▶ Text for analysis
====
Clinical issue

Wolf-Hirschhorn syndrome (WHS) is a genetic disorder caused by a partial deletion of the short arm of chromosome 4. WHS patients display a wide variety of phenotypes, but children born with WHS are often diagnosed at birth by characteristic craniofacial features. Other WHS phenotypes include mental retardation, epilepsy, cardiac defects, short stature and skeletal malformations. Haematological disorders and diaphragm defects have also been reported in WHS patients. The genes involved in WHS are not yet known and their identification should help us understand the mechanisms underlying WHS.


In this study, the authors generate a mouse with a loss-of-function mutation in the fibroblast growth factor receptor-like 1 gene (Fgfrl1), which is located on the short arm of chromosome 4 in humans. Fgfrl1 mutant mice recapitulate multiple aspects of WHS, including skeletal malformations and short stature. Additionally, the mouse mutant exhibits abnormal development of permanent laryngeal cartilage elements, providing an explanation for the swallowing problems and impaired speech development observed in humans. Fgfrl1 null mice also show thickening of the cardiac valves and ventricular septation defects similar to common congenital heart malformations in WHS patients. Other phenotypes reminiscent of WHS that are observed in the Fgfrl1 mutant mice include diaphragm defects and haematopoietic disorders.

Implications and future directions

This mouse WHS model with a targeted deletion of Fgfrl1 provides a new tool for studying the genetic mechanisms underlying WHS in humans. Additionally, several forms of cancer and human syndromes that are characterised by craniofacial and skeletal abnormalities are associated with mutations in other FGF receptors. Since FGFRL1 has unique structural characteristics when compared with other FGF receptors, this mouse may provide an insight into the mechanisms of FGF signalling and help explain how FGFRL1 might interact with the other FGF receptors to coordinate the dynamics of different FGF signalling pathways.
====
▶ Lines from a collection
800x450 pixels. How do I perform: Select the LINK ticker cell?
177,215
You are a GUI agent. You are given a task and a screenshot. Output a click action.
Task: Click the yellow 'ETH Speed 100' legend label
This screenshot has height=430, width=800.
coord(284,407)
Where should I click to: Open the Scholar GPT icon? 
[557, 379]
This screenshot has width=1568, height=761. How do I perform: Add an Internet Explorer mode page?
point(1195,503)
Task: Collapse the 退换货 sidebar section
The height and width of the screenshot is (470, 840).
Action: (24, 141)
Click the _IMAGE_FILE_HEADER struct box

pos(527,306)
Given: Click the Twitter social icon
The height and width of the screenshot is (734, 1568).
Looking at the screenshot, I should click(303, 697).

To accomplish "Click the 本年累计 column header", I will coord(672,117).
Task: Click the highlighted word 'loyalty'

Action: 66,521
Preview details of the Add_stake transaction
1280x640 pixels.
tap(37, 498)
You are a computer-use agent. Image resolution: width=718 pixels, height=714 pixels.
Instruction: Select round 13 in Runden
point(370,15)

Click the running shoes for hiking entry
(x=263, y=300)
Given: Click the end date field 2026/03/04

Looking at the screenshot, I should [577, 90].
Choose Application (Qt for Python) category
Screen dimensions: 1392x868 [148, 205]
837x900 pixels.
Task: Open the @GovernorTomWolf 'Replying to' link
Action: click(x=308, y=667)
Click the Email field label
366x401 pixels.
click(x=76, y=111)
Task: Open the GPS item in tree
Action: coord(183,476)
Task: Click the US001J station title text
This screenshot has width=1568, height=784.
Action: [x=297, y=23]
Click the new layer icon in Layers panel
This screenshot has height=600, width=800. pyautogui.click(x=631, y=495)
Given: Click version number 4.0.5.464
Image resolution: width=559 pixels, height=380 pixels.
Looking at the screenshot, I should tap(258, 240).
====
Copy word for word the part of the text on Wolf-Hirschhorn syndrome that begins with the words "In this study, the" and ends after the words "and haematopoietic disorders.".

▶ Finished task
In this study, the authors generate a mouse with a loss-of-function mutation in the fibroblast growth factor receptor-like 1 gene (Fgfrl1), which is located on the short arm of chromosome 4 in humans. Fgfrl1 mutant mice recapitulate multiple aspects of WHS, including skeletal malformations and short stature. Additionally, the mouse mutant exhibits abnormal development of permanent laryngeal cartilage elements, providing an explanation for the swallowing problems and impaired speech development observed in humans. Fgfrl1 null mice also show thickening of the cardiac valves and ventricular septation defects similar to common congenital heart malformations in WHS patients. Other phenotypes reminiscent of WHS that are observed in the Fgfrl1 mutant mice include diaphragm defects and haematopoietic disorders.